An exact, picture-free copy of the listing is required.

....................

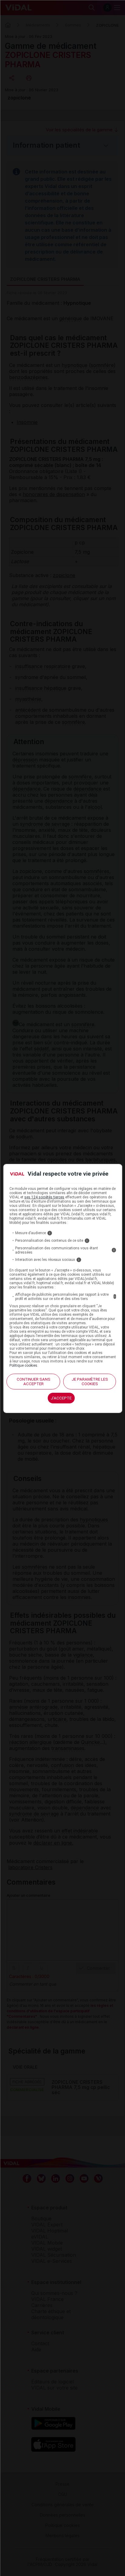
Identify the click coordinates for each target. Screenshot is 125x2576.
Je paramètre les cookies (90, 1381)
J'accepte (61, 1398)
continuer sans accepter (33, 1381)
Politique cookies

....................

» Answer to the exercise
Identify the click coordinates for each target. Screenshot is 125x2576.
Je paramètre les cookies (90, 1381)
J'accepte (61, 1398)
continuer sans accepter (33, 1381)
Politique cookies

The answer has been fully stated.